Dennoch konnte der Vorsitzende der SPD-Landesgruppe Baden- Württemberg bei der heutigen Abstimmung im Bundestag nicht ohne Zweifel mit Ja stimmen. Lange: "Ich gebe zu, ich habe mit Bauchschmerzen mit Ja gestimmt. Denn auch wenn die internationale Gemeinschaft den Abschluss des Friedensprozesses nicht einfach dem Recht des Stärkeren überlassen darf, nachdem sie ihn politisch gelenkt hat, die Wahlen finanziert und die Wahlgesetze geschrieben hat, stehen sowohl hinter der dem Einsatz zugrunde liegenden außenpolitischen Strategie und Zielsetzung als auch hinter der politischen Planung unübersehbare Fragezeichen."

So haben Demokratisierungsanstöße von außen für Lange nur dann Aussicht auf Erfolg, wenn " sie auf ein gesellschaftlich verankertes Potential zur Demokratisierung" treffen. Deshalb müsste der militärische Einsatz im Kontext zivilerRessourcen stehen, um den an einer friedlichen Entwicklung interessierten Gruppen im Land "politische Dominanz verschaffen zu können".

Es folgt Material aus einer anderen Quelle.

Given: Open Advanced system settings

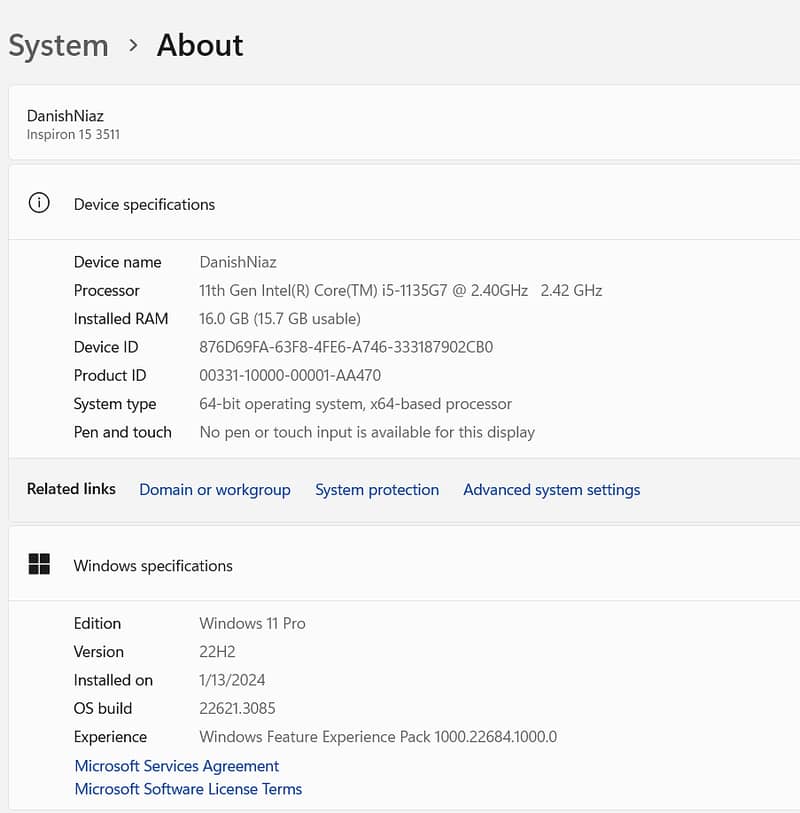Looking at the screenshot, I should pyautogui.click(x=551, y=489).
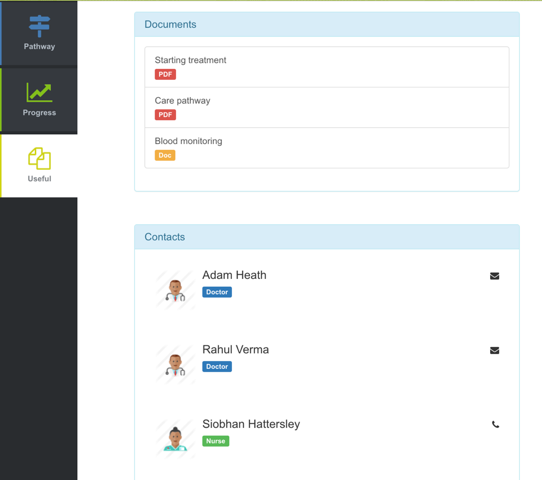Open the Progress chart icon
543x480 pixels.
pos(39,92)
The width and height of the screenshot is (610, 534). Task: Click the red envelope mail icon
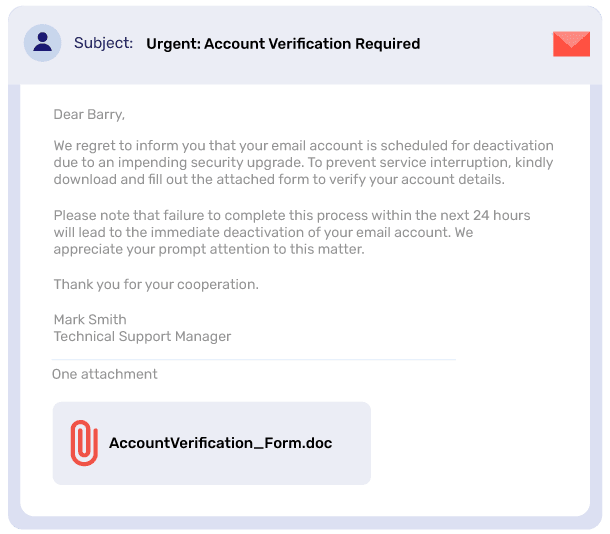(x=571, y=44)
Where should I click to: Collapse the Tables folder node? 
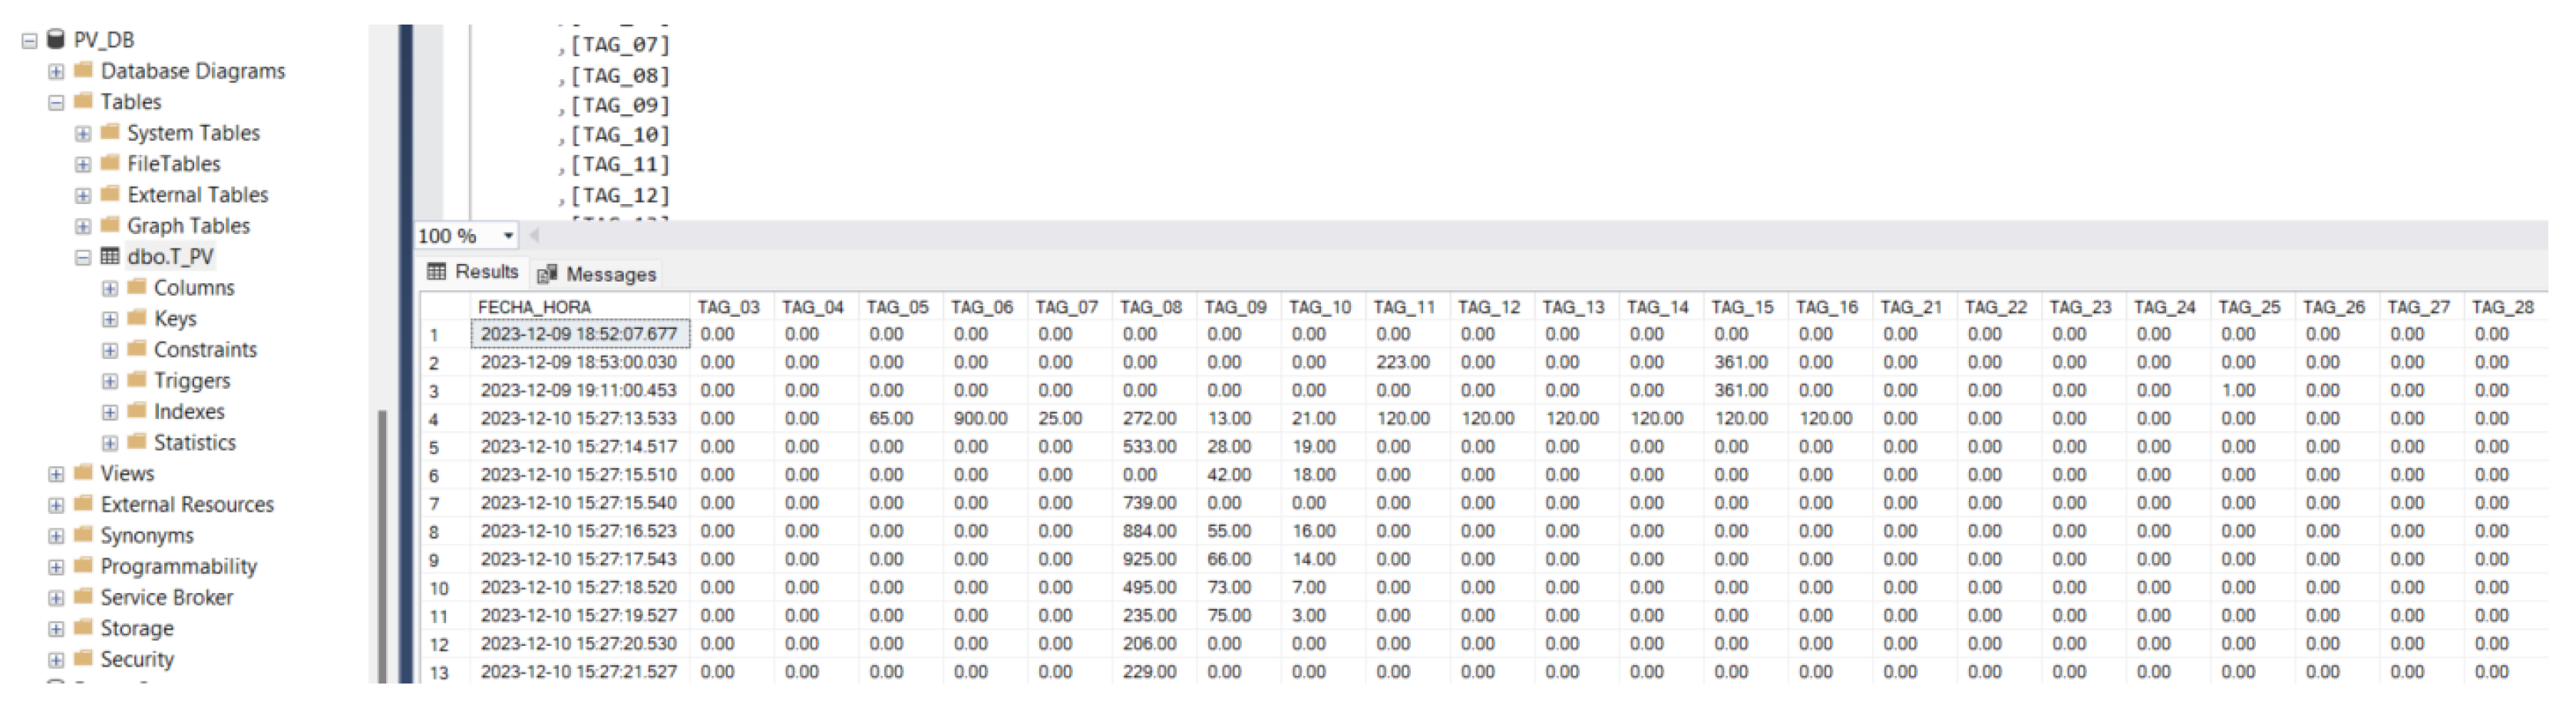pos(56,102)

Lange: "Deshalb wirft der primär militärische Ansatz, wie er nun verfolgt wird, bei mir die Frage nach seiner Sinnhaftigkeit auf. Zudem fällt es mir schwer zu glauben, dass 780 deutsche Soldaten in einem Gebiet von der Größe Westeuropas dessen Hauptstadt neun Millionen Einwohner aufweist, bei gezielten, zeitlich aufeinander abgestimmten Angriffen auf mehrere Wahllokale viel werden ausrichten können. Hier scheint die Truppenstärke eher an  politischen Erwägungen in Brüssel als an strategischen Erwägungen ausgerichtet."